**EXERCISE MATERIALS**
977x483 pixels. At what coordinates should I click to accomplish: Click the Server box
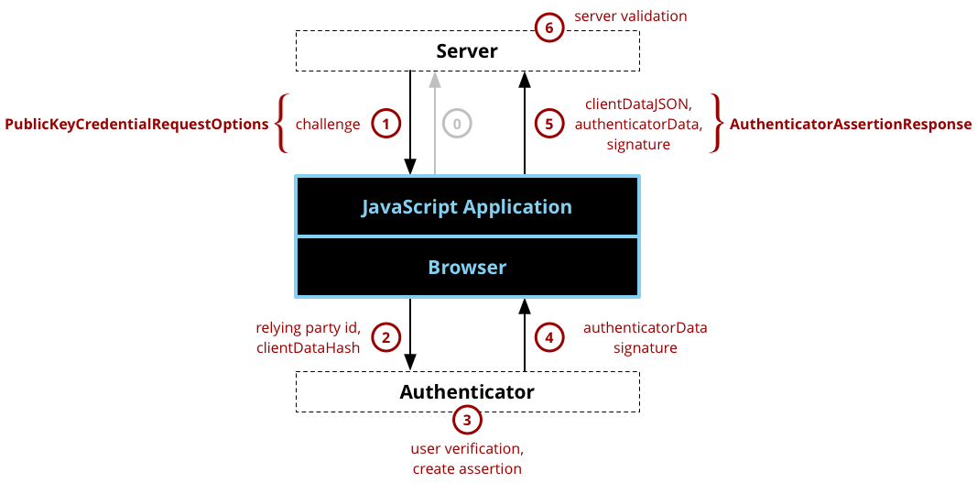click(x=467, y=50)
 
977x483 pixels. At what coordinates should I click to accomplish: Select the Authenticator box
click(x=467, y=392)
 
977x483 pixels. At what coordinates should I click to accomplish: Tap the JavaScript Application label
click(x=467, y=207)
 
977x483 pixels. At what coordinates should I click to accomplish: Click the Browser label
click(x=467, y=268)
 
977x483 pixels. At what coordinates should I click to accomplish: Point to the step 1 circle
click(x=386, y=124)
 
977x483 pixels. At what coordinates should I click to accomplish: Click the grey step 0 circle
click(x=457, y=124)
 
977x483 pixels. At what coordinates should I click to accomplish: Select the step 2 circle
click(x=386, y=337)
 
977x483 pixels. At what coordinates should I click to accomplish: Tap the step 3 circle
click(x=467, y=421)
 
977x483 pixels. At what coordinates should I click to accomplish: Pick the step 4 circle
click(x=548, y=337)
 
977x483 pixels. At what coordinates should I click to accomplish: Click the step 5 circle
--
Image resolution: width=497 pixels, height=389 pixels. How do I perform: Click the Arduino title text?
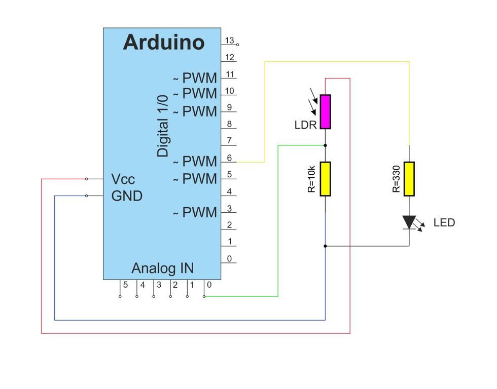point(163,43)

**TASK TO COMPLETE**
Could you switch "circle" to "marker" in the lines starting at the one containing "step 4 circle" and stopping after the one containing "step 5 circle", leaving everything else unchanged and giving back only those lines?

**TASK RESPONSE**
977x483 pixels. At what coordinates should I click to accomplish: Pick the step 4 marker
click(x=548, y=337)
 
977x483 pixels. At what coordinates should I click to accomplish: Click the step 5 marker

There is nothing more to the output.